Collected data
* * * * *

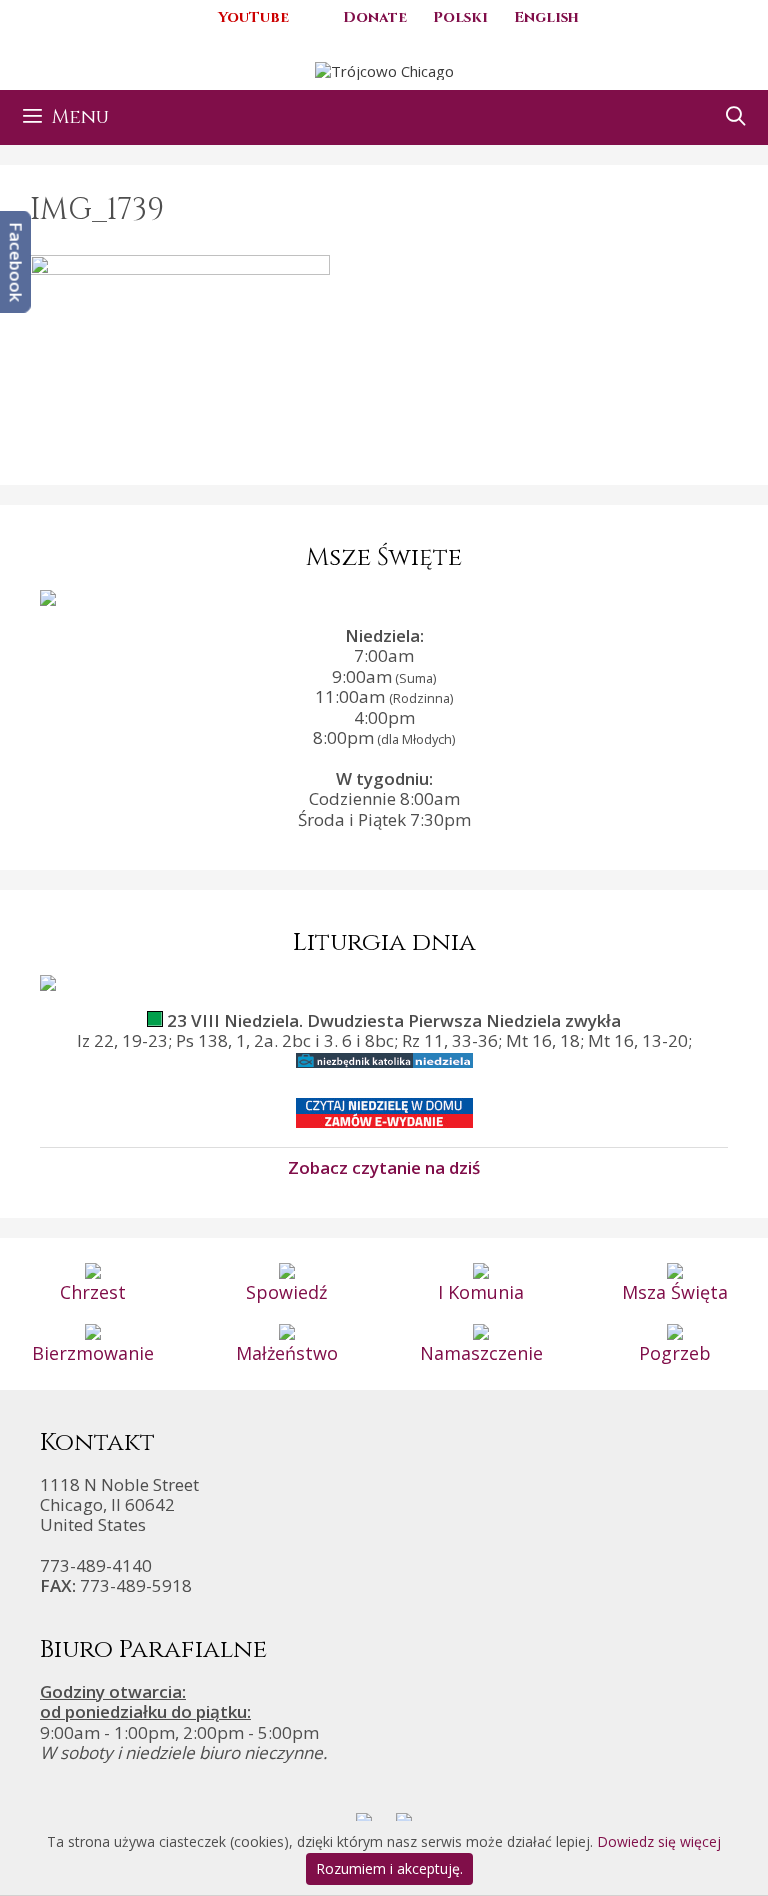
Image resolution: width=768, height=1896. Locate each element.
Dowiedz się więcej (659, 1841)
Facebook (16, 262)
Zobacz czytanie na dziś (384, 1167)
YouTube (253, 17)
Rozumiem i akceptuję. (389, 1868)
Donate (375, 17)
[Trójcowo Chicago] (384, 69)
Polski (460, 17)
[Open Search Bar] (736, 117)
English (546, 17)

* * * * *

GOAL OF THE EXERCISE: The records above are to be copied exactly, with no pictures carried over.

SOLUTION FOR THIS EXERCISE:
Image resolution: width=768, height=1896. Locate each element.
Dowiedz się więcej (659, 1841)
Facebook (16, 262)
Zobacz czytanie na dziś (384, 1167)
YouTube (253, 17)
Rozumiem i akceptuję. (389, 1868)
Donate (375, 17)
[Trójcowo Chicago] (384, 69)
Polski (460, 17)
[Open Search Bar] (736, 117)
English (546, 17)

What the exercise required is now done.